2. 1954: The world’s first nuclear submarine is commissioned

Photo: pinterest

Photo: pinterest

It was on this date in 1954 that the world’s first nuclear-powered submarine, the USS Nautilus, was commissioned. To commission a ship, or submarine, meant that it officially was put into active service. After launching, the vessel had to go through vigorous testing, as well as allow the crew time to become familiar with its many new features. It was much larger than other submarines at the time, stretching 319 feet long and displacing more than 3,180 tons. Because it was nuclear powered, which meant the engine didn’t require air like a normal engine would, it had the capability of staying submerged for almost unlimited periods of time, much longer than the crew piloting the massive sub.
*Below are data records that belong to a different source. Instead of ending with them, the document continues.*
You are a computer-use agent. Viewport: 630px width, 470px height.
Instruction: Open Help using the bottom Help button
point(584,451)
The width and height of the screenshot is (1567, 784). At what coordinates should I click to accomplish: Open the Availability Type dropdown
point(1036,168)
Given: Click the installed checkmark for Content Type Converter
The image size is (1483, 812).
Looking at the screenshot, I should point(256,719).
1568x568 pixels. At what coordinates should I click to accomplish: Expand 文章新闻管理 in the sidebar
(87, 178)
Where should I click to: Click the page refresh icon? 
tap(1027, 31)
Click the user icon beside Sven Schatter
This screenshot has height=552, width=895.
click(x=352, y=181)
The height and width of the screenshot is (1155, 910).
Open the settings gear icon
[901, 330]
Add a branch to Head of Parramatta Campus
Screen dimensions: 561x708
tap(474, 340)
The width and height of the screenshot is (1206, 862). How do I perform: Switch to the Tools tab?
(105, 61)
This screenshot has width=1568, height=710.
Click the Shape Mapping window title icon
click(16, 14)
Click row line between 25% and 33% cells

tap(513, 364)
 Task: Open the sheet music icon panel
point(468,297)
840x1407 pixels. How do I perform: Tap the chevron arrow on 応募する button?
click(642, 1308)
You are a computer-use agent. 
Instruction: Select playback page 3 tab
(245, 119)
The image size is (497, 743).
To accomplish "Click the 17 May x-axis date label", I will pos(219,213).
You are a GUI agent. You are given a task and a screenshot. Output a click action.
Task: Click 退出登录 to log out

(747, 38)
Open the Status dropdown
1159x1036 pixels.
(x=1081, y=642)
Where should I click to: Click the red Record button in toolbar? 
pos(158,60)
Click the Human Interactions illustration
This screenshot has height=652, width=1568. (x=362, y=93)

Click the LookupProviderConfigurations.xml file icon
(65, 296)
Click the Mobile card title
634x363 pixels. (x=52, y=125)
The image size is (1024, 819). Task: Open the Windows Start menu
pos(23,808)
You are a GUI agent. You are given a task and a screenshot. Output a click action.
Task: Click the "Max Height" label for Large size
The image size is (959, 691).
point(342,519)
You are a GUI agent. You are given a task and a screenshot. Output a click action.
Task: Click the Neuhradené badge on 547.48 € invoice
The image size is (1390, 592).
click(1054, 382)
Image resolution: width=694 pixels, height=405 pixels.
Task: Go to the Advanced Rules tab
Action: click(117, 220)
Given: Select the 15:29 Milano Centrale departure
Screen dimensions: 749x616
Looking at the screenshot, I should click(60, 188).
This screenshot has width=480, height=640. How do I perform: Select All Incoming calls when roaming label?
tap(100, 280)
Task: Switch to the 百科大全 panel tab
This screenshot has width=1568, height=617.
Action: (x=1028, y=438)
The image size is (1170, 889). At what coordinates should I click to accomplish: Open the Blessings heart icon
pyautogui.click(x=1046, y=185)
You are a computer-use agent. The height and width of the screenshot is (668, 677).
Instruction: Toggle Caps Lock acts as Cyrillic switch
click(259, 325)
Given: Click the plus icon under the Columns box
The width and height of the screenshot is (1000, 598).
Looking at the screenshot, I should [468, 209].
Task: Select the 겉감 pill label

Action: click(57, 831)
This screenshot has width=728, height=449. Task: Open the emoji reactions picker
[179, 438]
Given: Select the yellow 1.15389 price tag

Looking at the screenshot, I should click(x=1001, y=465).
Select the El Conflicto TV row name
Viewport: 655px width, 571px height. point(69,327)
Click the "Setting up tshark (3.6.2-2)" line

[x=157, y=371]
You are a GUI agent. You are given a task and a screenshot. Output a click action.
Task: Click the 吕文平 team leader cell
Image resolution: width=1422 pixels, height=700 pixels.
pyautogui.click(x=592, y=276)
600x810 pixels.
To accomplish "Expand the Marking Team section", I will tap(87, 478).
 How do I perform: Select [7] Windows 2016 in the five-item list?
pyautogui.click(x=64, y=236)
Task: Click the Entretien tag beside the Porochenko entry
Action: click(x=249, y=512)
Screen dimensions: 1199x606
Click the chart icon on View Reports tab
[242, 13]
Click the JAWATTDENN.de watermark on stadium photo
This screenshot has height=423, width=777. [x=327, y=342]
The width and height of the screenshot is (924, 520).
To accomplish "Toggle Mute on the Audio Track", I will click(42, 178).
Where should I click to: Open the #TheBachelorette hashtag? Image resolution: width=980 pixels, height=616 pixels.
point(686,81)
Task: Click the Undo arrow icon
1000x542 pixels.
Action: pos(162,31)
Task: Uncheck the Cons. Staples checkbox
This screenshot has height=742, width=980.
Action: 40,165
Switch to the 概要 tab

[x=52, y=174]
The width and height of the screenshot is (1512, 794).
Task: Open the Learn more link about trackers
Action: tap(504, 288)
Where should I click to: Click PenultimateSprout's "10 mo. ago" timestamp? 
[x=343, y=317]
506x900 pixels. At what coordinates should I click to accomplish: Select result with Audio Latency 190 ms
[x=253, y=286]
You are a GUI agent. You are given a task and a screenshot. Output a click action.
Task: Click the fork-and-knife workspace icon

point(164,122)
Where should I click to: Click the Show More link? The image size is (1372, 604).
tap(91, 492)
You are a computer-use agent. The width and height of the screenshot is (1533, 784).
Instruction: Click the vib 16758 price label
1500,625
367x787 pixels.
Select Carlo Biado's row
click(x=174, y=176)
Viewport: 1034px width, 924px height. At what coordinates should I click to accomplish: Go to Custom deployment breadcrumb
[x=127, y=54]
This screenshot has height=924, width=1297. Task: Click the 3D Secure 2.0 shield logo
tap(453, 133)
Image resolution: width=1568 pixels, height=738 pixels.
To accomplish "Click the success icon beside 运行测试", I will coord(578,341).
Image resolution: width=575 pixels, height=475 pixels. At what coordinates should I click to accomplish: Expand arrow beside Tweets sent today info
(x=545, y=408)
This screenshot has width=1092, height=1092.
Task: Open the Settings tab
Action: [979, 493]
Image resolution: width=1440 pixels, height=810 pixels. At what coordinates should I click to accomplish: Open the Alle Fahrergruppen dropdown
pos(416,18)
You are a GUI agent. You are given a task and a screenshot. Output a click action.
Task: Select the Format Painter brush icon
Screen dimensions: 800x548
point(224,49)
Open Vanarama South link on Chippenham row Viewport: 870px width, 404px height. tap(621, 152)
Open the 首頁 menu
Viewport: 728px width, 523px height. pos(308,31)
The Nautilus went on to have a record-breaking career that lasted over 25 years before being decommissioned on March 3rd, 1980. Not only did it steam more than 500,000 miles, but it also accomplished the first voyage under the North Pole.

3. 1927: Babe Ruth hit his 60th home run

Photo: ghostsofdc

Photo: ghostsofdc

The Great Bambino, also known as Babe Ruth, hit his 60th home run on this date in 1927 that would set a record that would stand for the next 34 years. With roughly one month left in the season, he needed to hit 17 in order to hit 60. It was the last game of the 1927 season and thanks to the two home runs he had hit the day before, Ruth stood at 59 on the season, which tied his previous record set back in 1921. The left-handed pitcher for the Washington Senators, Tom Zachary, stood on the mound with a tie game in the 8th inning when the “Sultan of Swat” walked up to the plate. Ruth was determined to beat his previous record and when he smashed a home run into his favorite spot in the right field bleachers which not only did he etch his name into the record books, but ended up being the winning runs in the game.